According to the United Nations Food and Agriculture Organisation (FAO), the world raised more than 21 billion chickens in 2014, up from 19 billion in 2011, or about three fowls for every person on the planet. The bulk of that production came from the United States, China and Europe.
Rapidly rising global poultry numbers, along with selective breeding and production techniques that have dramatically altered the physiology of chickens and other poultry, have made the planet more “infectable”, Hinchliffe and three co-authors argue in their book, Pathological Lives: Disease, Space and Biopolitics.
But other researchers say poultry farms are just victims. The biggest culprits in the spread of bird flu viruses, they say, were the live poultry markets in China and Southeast Asia, which should be reformed if not eliminated.
More than 90 people on the mainland have died in the latest seasonal outbreak of H7N9 bird flu. Taiwan has also began culling hundreds of thousands of domestic birds to contain the spread.
Hinchliffe argues that the bird flu crisis stems from “our economies and modes of organising life”.
“We question the sustainability and security of the kinds of intensive protein production that are being rolled out across the planet,” Hinchliffe said.
Some current forms of bird flu can infect people. Some scientists warn that the current “swarm” of flu viruses in circulation are cause for heightened concern.

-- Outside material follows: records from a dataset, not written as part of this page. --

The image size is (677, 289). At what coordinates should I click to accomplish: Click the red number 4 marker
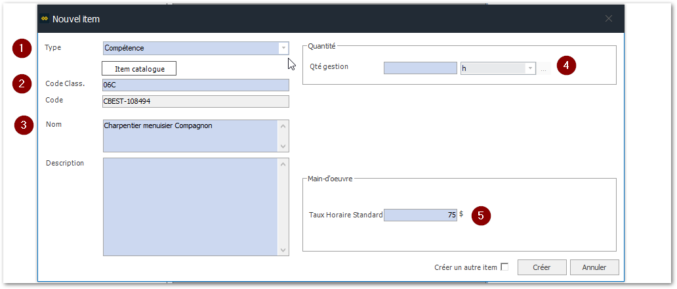click(x=566, y=66)
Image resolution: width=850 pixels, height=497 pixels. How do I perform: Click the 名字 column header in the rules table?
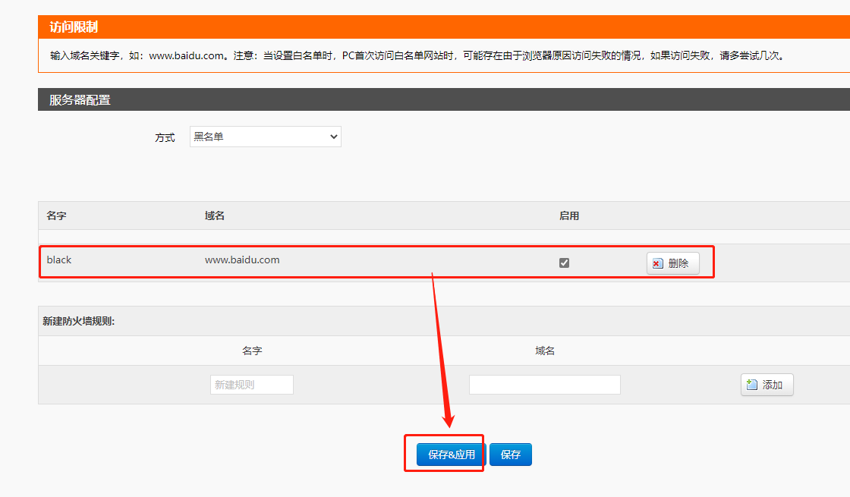click(57, 215)
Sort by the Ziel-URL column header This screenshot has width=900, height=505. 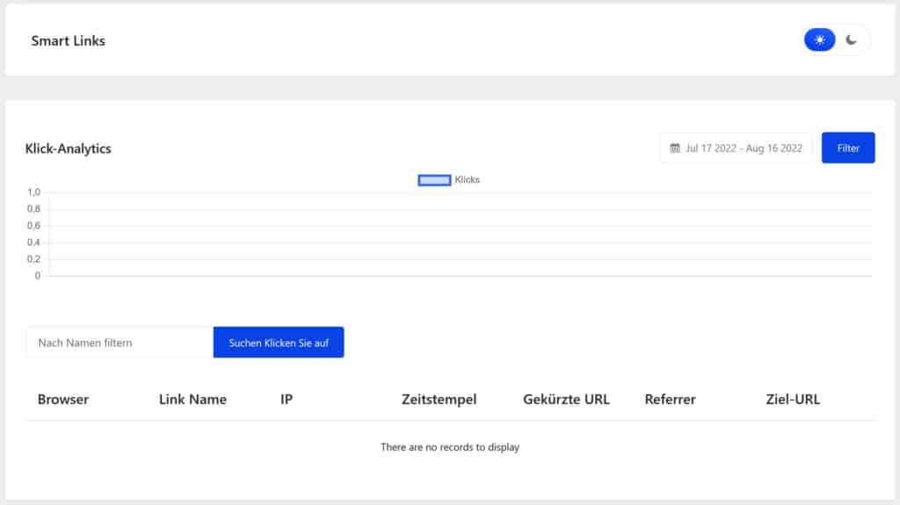click(793, 400)
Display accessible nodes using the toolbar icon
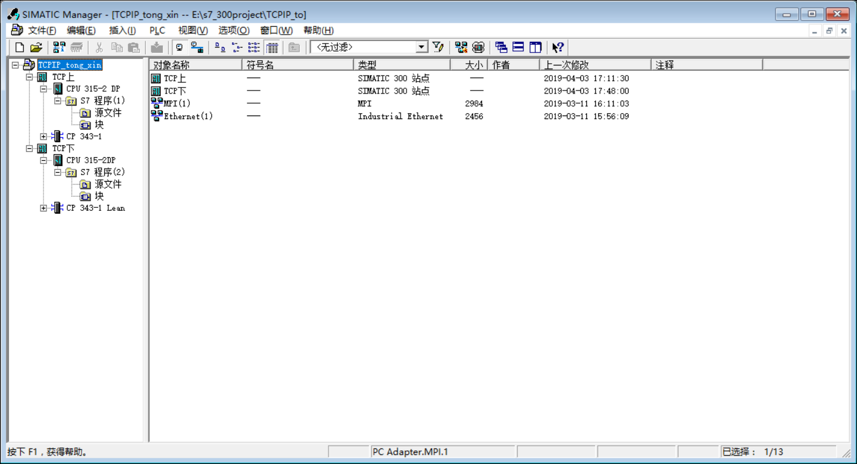 (x=57, y=47)
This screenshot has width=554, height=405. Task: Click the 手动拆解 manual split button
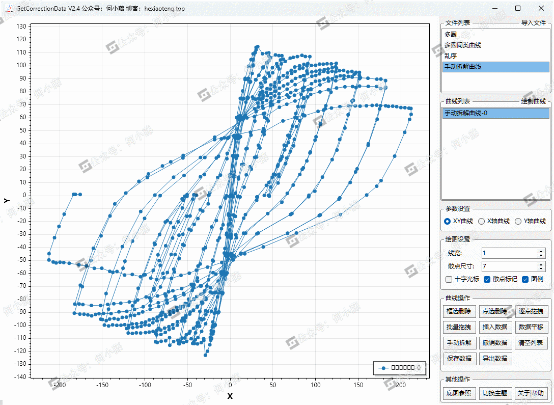[459, 343]
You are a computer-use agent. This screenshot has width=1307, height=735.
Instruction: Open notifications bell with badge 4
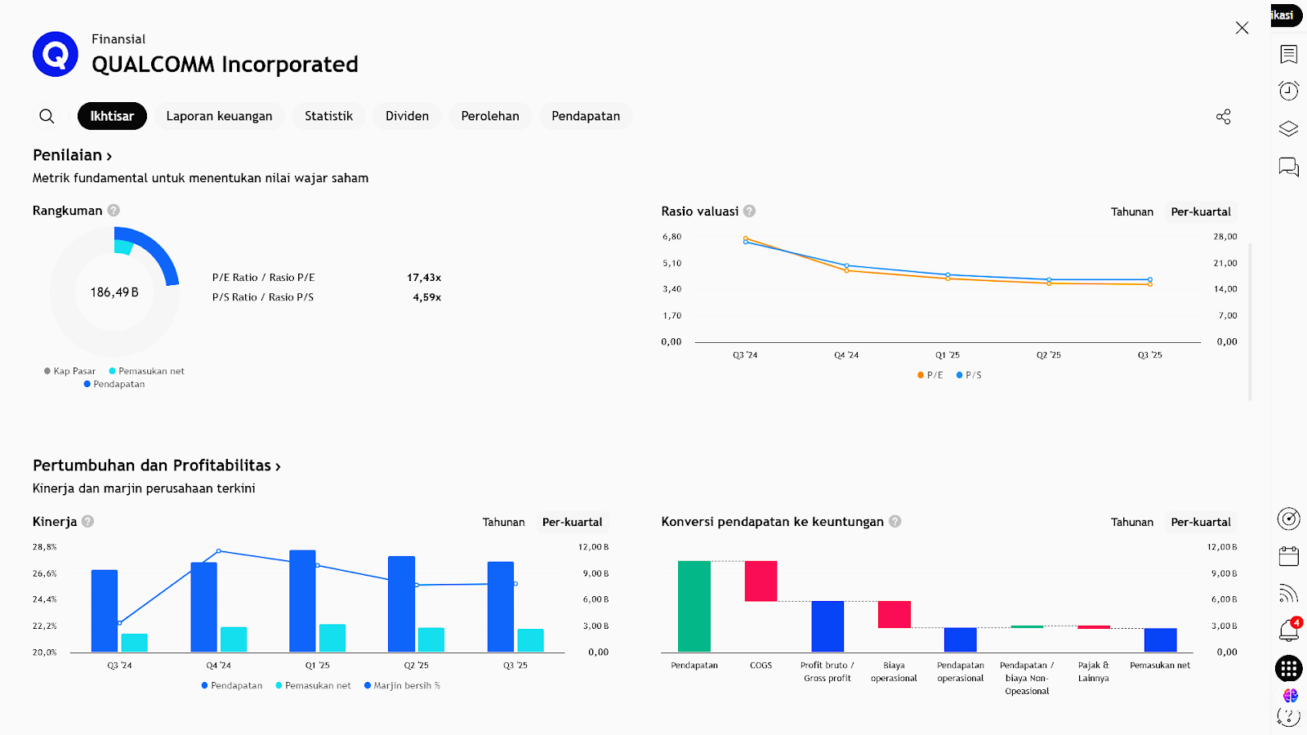pyautogui.click(x=1288, y=630)
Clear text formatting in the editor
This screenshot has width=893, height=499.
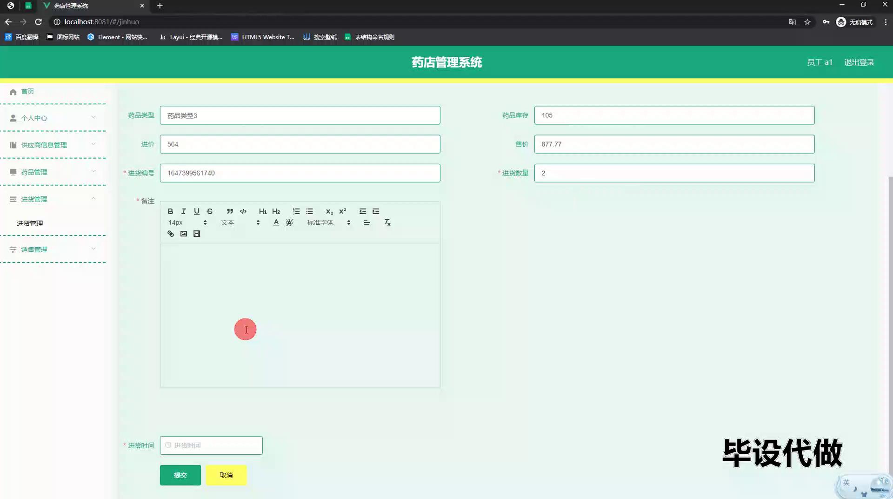[387, 223]
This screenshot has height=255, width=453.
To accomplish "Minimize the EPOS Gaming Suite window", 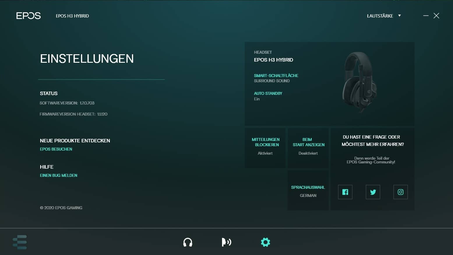I will [426, 16].
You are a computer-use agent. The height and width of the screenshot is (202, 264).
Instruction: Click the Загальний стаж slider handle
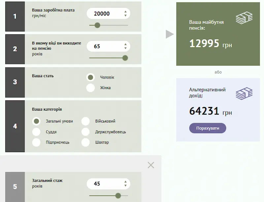tap(118, 195)
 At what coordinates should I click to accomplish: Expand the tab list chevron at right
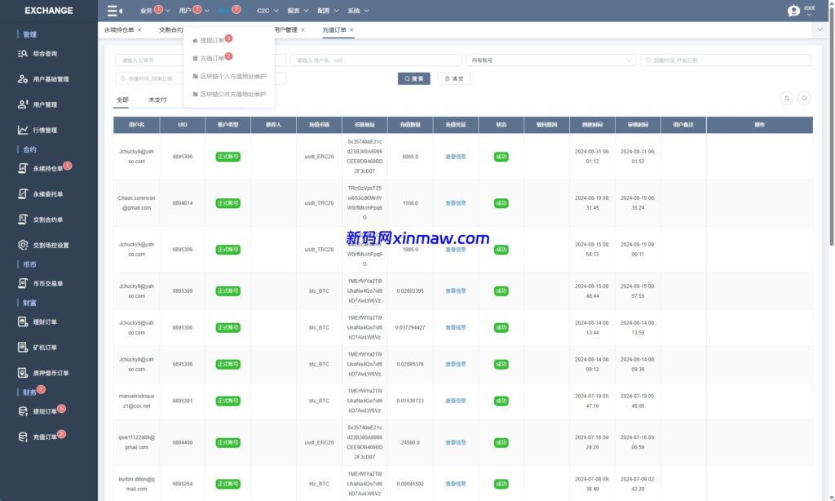point(820,29)
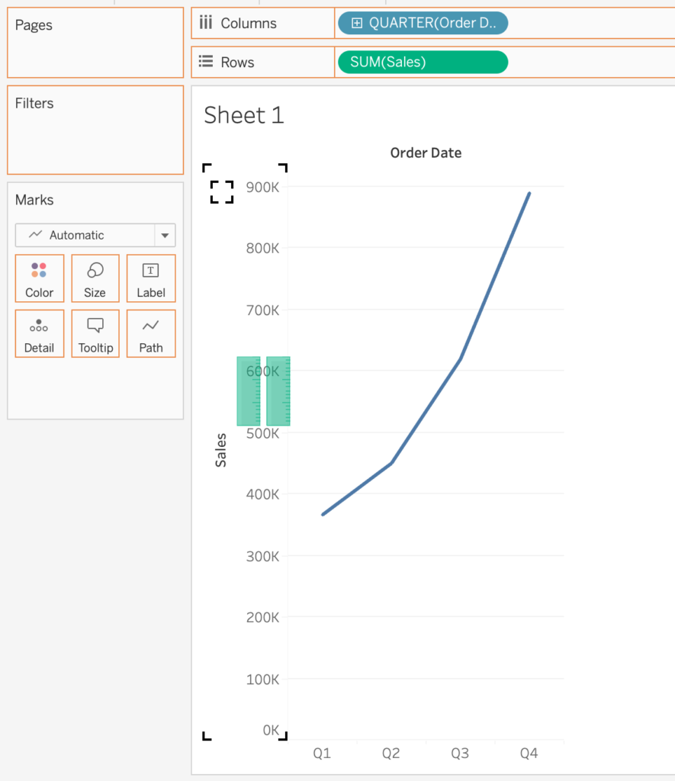
Task: Click the Q4 label on the axis
Action: click(x=529, y=754)
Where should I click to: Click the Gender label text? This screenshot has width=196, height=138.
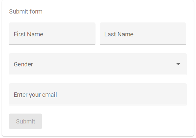pos(23,64)
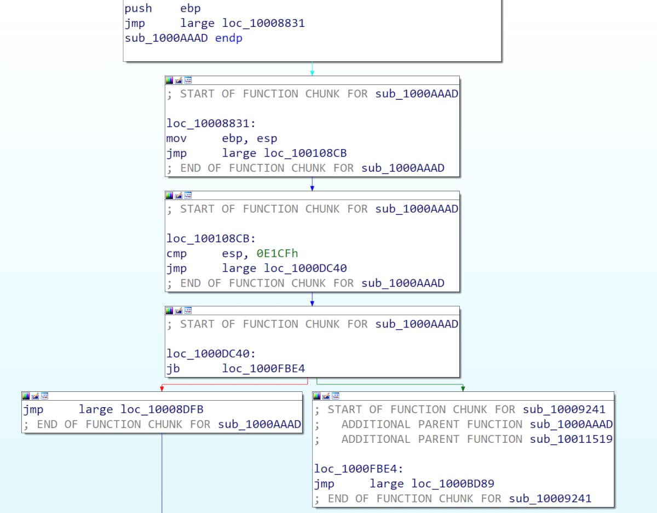Follow the loc_1000BD89 jump target
The width and height of the screenshot is (657, 513).
pos(453,484)

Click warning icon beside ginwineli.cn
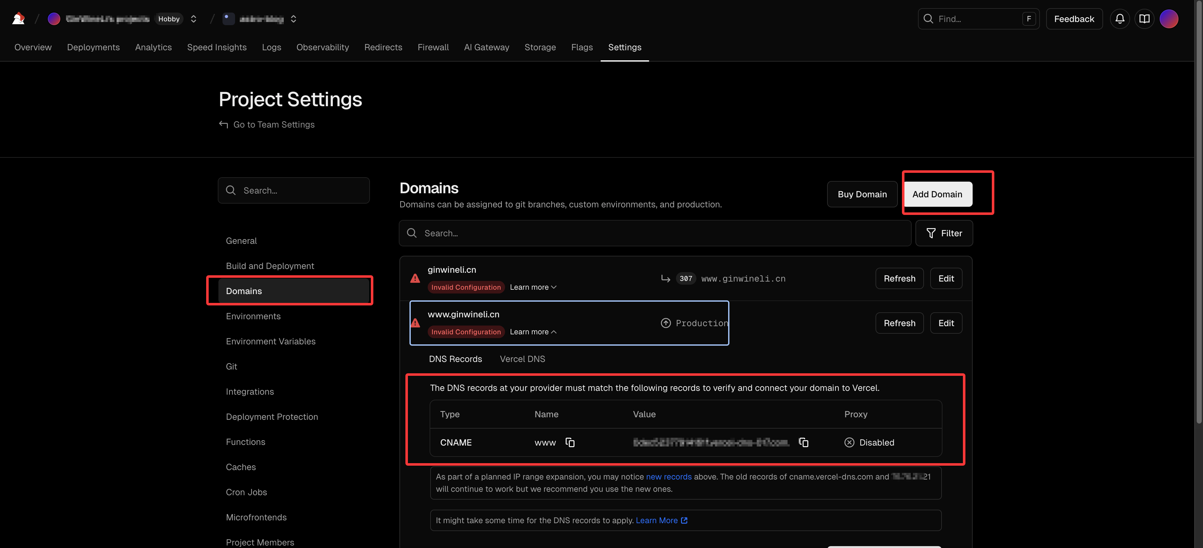(x=415, y=279)
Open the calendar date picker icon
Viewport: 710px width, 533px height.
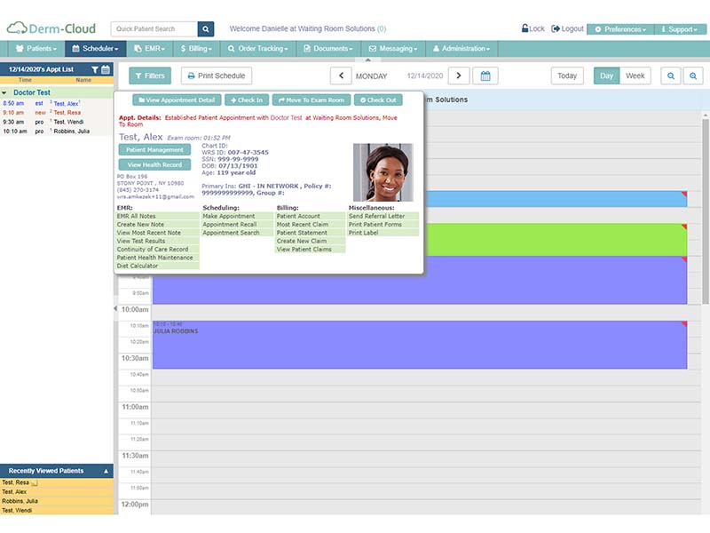(485, 76)
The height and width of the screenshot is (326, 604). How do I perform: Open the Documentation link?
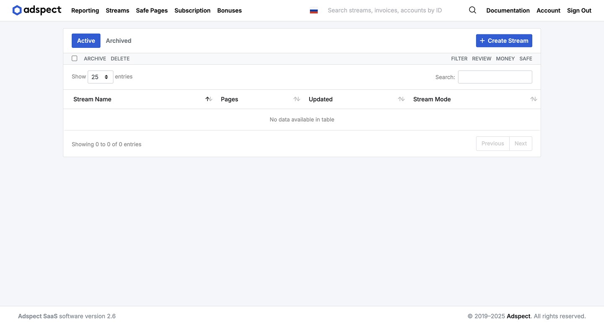[508, 10]
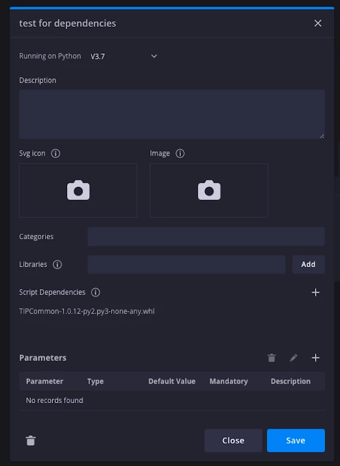Image resolution: width=340 pixels, height=466 pixels.
Task: Upload an Svg icon via camera box
Action: coord(78,190)
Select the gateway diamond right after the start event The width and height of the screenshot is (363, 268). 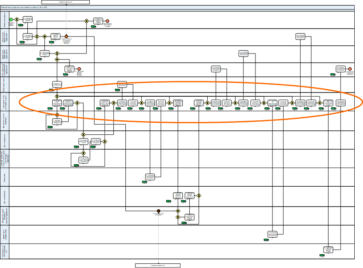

“Avian flu has been around for a long time, circulating in wild birds without being too much of an issue. But as inexpensively produced protein-rich diets become a worldwide norm, poultry populations, growth rates and metabolisms have changed accordingly,” Hinchliffe said.
Economic considerations were driving selective breeding, feed and dietary supplements, and sometimes the inappropriate use of pharmacueticals, especially antibiotics.
“Raising a bird to market weight takes a third of the time it did 30 or so years ago, with the result that disease tolerance is often compromised,” he said.
“Between that and sheer numbers, flock densities and global connectivity, humans have created a new set of conditions for viral selection and evolution.
“As any epidemiologist will tell you, a microbe can only become deadly or pathogenic if there are the right environmental and host conditions.
“Bird numbers and altered bodies have, in short, made the planet more ‘infectable’,” Hinchliffe said.
Dr Chen Quanjiao, associate researcher of bird flu epidemiology at the Wuhan Institute of Virology, under the Chinese Academy of Sciences, disagreed.
The detection rate of bird flu at poultry farms was usually “very low”, she said. Farmers regularly jabbed birds with vaccines and erected nets to fence out wild species.
The outbreak of bird flu happened in live poultry markets where birds from different places were kept in the same cages, sometimes for days, which gave the virus a chance to mutate and spread to humans.
“Hong Kong has implemented a very effective method to regulate its live poultry market. If other places in China and Asia can follow Hong Kong’s practice, we can significantly reduce the risk,” Chen said.